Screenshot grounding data
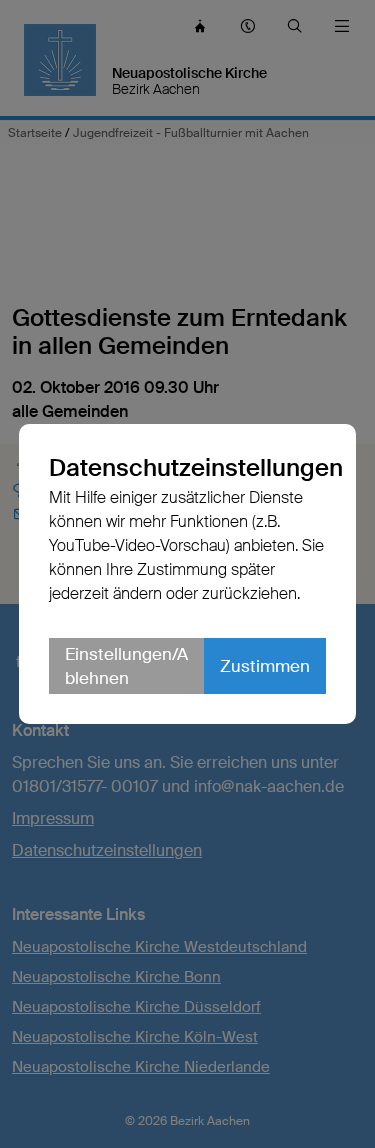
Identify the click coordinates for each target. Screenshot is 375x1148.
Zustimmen (265, 666)
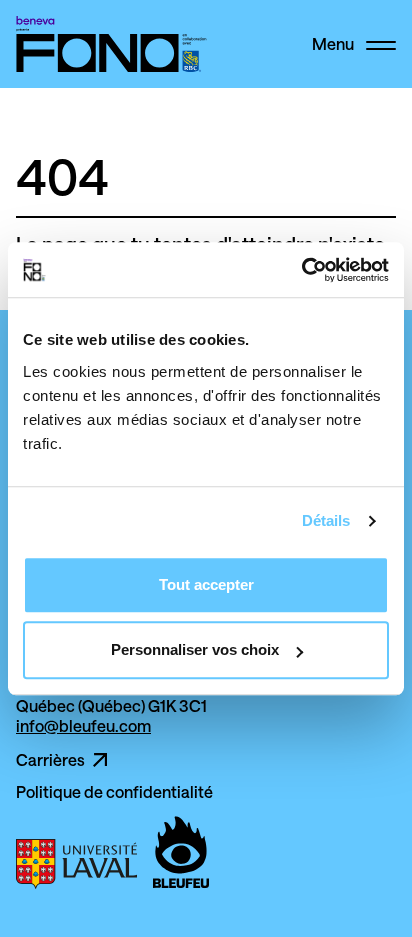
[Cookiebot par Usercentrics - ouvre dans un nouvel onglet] (301, 270)
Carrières (50, 760)
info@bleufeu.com (83, 725)
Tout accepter (206, 584)
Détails (326, 520)
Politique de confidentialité (114, 792)
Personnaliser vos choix (195, 649)
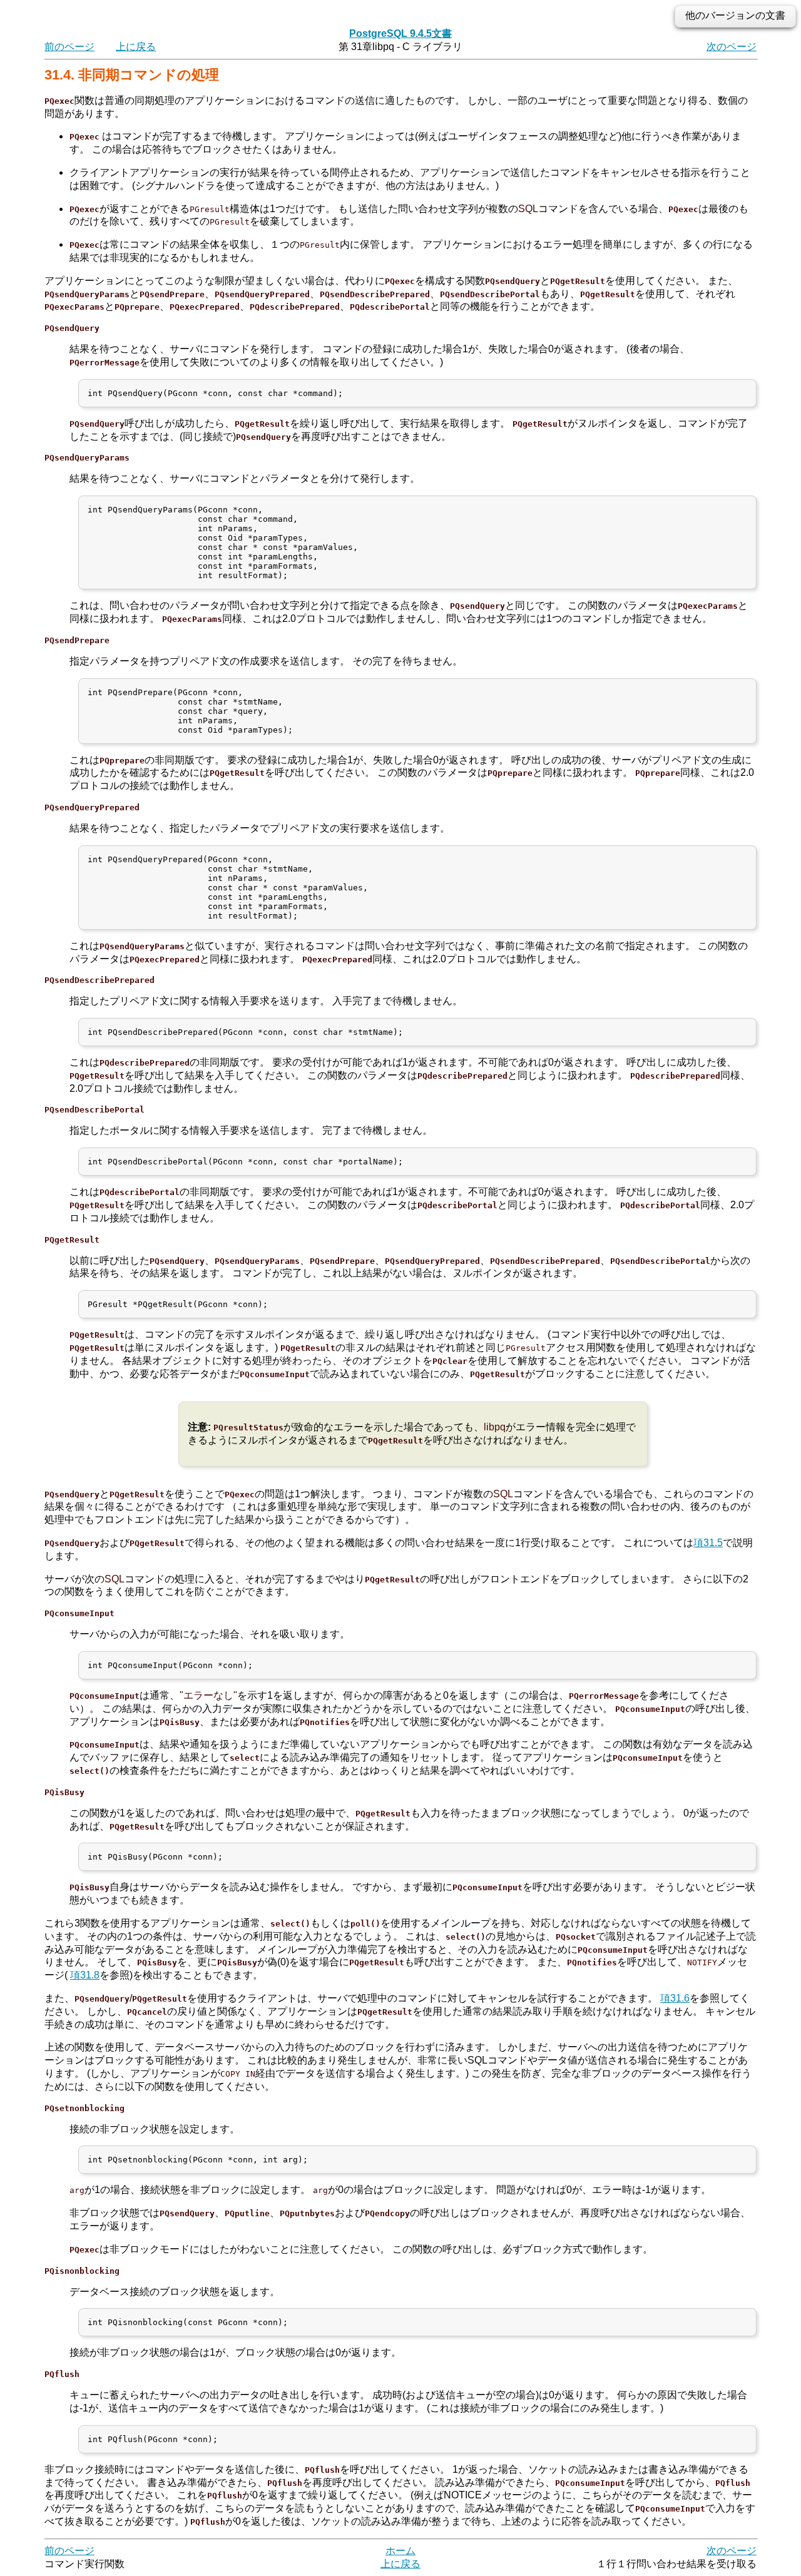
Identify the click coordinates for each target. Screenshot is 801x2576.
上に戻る (136, 46)
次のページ (732, 46)
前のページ (69, 46)
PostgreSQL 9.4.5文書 (400, 33)
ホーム (400, 2550)
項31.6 (675, 1998)
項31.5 (708, 1542)
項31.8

BRIEF
Your answer must be the number of lines above that contain the word "target", stated alone.

RESULT FOR THIS EXERCISE
2